[Problem to work on] This exercise calls for every line of the listing below that contains the word "title".

[Dataset entries]
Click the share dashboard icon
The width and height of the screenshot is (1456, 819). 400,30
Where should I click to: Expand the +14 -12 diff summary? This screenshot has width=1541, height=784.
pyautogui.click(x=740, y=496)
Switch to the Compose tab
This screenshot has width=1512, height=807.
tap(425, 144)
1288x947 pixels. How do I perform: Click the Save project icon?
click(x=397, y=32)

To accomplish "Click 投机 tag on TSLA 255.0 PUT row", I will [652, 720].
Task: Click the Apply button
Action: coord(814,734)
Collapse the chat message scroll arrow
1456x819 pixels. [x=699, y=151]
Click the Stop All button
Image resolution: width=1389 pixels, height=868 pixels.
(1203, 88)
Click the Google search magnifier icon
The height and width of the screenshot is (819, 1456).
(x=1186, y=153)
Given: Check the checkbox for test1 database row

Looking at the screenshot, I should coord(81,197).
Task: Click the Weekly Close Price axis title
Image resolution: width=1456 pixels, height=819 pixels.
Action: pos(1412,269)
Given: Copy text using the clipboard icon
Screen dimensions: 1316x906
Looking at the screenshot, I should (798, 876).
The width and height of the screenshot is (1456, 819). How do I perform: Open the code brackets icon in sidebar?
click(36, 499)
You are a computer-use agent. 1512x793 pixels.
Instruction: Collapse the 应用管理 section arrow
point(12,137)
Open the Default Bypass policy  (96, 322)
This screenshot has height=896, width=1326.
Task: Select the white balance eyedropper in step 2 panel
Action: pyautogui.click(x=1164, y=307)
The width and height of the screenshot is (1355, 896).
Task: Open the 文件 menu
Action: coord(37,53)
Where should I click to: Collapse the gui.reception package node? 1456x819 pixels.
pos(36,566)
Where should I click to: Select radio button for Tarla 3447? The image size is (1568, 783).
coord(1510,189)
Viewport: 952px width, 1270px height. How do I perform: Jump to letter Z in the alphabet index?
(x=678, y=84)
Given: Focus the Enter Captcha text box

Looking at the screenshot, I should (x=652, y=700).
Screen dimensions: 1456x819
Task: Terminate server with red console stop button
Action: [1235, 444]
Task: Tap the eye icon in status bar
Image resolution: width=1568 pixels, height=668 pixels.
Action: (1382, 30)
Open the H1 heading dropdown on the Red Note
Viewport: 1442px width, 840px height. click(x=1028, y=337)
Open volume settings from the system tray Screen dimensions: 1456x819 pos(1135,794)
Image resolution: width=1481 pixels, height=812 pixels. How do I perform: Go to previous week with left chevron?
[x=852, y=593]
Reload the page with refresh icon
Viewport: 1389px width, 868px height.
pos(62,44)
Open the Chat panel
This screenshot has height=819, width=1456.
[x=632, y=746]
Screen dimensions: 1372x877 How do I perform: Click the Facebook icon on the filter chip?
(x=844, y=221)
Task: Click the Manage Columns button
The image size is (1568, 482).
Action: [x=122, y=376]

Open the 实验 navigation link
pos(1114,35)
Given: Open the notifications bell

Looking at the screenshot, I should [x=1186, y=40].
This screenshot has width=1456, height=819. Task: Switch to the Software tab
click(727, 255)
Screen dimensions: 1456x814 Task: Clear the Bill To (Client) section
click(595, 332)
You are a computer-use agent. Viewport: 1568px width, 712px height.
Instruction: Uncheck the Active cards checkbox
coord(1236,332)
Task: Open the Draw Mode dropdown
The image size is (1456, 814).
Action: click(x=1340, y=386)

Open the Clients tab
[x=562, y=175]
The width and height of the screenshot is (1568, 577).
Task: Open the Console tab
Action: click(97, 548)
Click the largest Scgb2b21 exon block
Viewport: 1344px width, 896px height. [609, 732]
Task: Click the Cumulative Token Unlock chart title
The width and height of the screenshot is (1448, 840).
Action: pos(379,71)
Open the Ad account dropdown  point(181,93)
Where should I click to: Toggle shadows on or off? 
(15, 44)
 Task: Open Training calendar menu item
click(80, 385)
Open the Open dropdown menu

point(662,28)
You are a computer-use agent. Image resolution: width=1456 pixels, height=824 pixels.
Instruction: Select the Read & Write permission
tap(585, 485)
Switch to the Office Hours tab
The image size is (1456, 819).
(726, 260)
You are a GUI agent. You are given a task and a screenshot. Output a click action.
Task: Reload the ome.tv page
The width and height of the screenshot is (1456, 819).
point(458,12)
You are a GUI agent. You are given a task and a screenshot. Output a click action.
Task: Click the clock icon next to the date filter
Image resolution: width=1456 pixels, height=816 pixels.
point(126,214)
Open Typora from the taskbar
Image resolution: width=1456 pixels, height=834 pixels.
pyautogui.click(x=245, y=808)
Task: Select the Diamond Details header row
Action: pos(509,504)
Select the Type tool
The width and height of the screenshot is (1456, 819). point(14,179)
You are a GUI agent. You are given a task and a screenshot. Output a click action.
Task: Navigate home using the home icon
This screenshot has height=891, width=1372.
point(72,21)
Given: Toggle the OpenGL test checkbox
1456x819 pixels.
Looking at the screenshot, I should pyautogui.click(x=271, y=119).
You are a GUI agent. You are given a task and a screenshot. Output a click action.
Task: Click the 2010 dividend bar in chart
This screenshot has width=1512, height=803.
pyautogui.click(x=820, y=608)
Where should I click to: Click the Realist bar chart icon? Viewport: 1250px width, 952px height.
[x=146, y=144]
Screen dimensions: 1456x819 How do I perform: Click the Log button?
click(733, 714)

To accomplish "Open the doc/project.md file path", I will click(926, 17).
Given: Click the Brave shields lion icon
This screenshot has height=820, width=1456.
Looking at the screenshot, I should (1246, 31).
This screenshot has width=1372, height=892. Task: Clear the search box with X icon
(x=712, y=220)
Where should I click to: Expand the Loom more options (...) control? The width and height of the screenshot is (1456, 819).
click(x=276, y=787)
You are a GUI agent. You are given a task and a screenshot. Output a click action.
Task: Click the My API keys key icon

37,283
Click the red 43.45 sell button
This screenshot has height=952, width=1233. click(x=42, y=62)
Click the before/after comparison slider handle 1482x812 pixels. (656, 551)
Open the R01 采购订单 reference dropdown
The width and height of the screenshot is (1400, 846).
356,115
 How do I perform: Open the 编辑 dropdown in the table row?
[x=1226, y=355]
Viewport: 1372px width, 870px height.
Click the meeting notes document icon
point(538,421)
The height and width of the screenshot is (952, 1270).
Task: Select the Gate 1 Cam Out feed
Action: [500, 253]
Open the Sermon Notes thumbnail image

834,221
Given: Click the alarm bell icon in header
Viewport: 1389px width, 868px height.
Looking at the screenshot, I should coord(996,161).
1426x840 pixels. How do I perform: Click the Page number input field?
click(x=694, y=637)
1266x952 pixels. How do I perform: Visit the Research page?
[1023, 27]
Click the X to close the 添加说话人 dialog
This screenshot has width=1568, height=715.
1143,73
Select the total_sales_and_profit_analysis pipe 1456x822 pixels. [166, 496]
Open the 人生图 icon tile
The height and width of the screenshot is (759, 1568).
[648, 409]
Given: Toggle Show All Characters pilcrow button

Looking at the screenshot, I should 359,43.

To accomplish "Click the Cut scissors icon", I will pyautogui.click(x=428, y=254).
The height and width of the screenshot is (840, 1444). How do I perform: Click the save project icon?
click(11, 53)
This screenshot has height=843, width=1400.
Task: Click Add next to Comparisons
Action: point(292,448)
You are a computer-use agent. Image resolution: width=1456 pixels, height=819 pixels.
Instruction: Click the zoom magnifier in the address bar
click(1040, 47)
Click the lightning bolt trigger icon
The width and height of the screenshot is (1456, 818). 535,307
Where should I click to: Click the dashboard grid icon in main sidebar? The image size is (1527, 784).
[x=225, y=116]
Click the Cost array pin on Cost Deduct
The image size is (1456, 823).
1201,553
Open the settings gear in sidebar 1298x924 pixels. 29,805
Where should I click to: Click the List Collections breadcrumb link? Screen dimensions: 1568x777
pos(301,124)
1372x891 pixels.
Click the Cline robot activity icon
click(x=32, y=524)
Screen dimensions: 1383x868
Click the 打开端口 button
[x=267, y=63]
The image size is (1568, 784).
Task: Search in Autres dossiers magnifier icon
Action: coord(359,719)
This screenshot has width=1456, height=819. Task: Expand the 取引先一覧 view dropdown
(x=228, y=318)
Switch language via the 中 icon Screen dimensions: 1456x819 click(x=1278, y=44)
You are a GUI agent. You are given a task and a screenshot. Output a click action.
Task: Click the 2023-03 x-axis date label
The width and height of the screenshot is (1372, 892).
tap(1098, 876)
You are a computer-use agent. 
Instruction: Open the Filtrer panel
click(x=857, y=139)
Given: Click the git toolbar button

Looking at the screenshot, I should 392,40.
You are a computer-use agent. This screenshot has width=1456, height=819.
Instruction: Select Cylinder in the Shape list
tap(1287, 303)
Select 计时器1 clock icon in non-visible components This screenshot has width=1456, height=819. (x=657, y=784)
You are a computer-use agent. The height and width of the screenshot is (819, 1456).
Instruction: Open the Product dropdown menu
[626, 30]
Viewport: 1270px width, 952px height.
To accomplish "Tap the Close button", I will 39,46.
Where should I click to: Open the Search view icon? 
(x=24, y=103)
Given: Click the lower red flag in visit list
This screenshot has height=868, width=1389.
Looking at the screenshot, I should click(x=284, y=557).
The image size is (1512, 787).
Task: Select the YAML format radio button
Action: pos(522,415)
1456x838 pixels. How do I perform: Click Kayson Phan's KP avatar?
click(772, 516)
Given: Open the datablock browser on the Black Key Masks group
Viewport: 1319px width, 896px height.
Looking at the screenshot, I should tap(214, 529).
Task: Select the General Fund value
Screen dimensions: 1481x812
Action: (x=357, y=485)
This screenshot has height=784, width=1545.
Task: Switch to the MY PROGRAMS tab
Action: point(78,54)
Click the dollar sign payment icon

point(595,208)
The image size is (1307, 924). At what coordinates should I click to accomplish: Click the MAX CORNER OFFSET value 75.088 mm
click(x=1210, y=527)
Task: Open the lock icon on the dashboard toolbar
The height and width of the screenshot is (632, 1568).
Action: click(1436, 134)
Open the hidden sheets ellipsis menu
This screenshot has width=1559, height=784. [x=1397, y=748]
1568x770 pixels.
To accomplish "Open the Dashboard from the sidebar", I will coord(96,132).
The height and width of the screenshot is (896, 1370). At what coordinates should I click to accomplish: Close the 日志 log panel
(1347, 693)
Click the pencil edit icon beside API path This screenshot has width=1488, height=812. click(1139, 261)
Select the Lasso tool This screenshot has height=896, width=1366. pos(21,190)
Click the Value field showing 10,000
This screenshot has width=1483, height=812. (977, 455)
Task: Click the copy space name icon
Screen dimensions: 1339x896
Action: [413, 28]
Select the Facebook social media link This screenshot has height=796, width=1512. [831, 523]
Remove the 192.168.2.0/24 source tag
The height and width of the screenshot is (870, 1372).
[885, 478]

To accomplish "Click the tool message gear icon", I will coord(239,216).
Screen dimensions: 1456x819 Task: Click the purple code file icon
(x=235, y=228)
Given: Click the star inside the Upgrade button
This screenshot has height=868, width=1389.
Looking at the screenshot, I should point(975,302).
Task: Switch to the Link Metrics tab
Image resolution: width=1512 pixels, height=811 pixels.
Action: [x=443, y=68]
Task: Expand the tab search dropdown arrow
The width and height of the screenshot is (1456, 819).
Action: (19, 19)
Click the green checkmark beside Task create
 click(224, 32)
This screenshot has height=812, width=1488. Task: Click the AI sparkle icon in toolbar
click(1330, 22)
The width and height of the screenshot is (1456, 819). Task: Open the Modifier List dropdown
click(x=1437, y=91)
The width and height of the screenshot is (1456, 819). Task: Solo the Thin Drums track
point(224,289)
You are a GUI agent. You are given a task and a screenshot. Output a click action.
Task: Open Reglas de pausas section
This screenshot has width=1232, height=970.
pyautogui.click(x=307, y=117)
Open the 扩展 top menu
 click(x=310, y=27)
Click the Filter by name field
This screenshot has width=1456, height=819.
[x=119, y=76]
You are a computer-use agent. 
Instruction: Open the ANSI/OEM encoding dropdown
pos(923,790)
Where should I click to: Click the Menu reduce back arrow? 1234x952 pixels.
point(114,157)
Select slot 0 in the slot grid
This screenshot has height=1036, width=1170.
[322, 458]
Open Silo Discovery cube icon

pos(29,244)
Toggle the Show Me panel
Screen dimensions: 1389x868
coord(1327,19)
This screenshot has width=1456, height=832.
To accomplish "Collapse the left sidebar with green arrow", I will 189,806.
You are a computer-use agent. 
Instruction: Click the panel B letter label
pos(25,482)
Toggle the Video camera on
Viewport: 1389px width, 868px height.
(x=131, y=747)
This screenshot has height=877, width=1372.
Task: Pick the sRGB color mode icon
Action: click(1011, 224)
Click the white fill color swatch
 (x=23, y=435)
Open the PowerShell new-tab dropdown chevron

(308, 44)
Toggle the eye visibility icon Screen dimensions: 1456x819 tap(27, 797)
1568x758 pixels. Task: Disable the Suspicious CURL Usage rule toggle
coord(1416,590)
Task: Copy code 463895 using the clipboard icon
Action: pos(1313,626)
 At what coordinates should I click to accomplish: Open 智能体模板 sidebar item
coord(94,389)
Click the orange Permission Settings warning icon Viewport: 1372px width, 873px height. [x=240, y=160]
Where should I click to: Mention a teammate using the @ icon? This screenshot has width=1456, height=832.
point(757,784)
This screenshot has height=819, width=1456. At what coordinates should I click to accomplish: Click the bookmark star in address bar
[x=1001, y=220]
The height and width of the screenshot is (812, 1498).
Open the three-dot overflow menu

[Response to the task]
Task: Click the Weekly Close Price axis title
Task: Click the Cumulative Token Unlock chart title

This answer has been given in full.